How AI works is often a mystery — that's a problem

boem@lemmy.world · 7 months ago

How AI works is often a mystery — that's a problem

General_Effort@lemmy.world · 6 months ago

An Artificial Neural Network isn’t exactly an algorithm. There are algorithms to “run” ANNs, but the ANN itself is really a big bundle of equations.

An ANN has an input layer of neurons and an output layer. Between them are one or more hidden layers. Each neuron in one layer is connected to each neuron in the next layer. Let’s do without hidden layers for a start. Let’s say we are interested in handwriting. We take a little grayscale image of a letter (say, 16*16 pixels) and want to determine if it shows an upper case “A”.
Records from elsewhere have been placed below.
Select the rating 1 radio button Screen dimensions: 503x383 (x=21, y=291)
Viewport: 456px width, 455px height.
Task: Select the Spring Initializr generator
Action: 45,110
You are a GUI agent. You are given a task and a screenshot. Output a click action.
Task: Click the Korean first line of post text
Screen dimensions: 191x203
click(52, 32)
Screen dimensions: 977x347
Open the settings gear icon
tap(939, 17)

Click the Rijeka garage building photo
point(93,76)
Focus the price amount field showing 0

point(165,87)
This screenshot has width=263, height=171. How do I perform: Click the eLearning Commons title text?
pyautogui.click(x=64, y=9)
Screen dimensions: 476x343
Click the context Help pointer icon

Your input layer would have 16*16= 256 neurons and your output layer just 1. Each input value is a single number representing how bright that pixel is. You take these 256 numbers, multiply each one by another number, representing the strength of the connection between each of the input neurons and the single output neuron. Then you add them up and that value represents the likelihood of the image showing an “A”.

I think that wouldn’t work well (or at all) without a hidden layer but IDK.

The numbers representing the strength of the connections, are the parameters of the model, aka the weights. In this extremely simple case, they can be interpreted easily. If a parameter is large, then that pixel being dark makes it more likely that we have an “A”. If it’s negative, then it’s less likely. Finding these numbers/parameters/weights is what training a model means.

When you add a hidden layer, things get murky. You have an intermediate result and don’t know what it represents.

The impressive AI models take much more input, produce much more diverse output and have many hidden layers. The small ones, you can run on a gaming PC, have several billion parameters. The big ones, like ChatGPT, have several 100 billion. Each of these numbers is potentially involved in creating the output.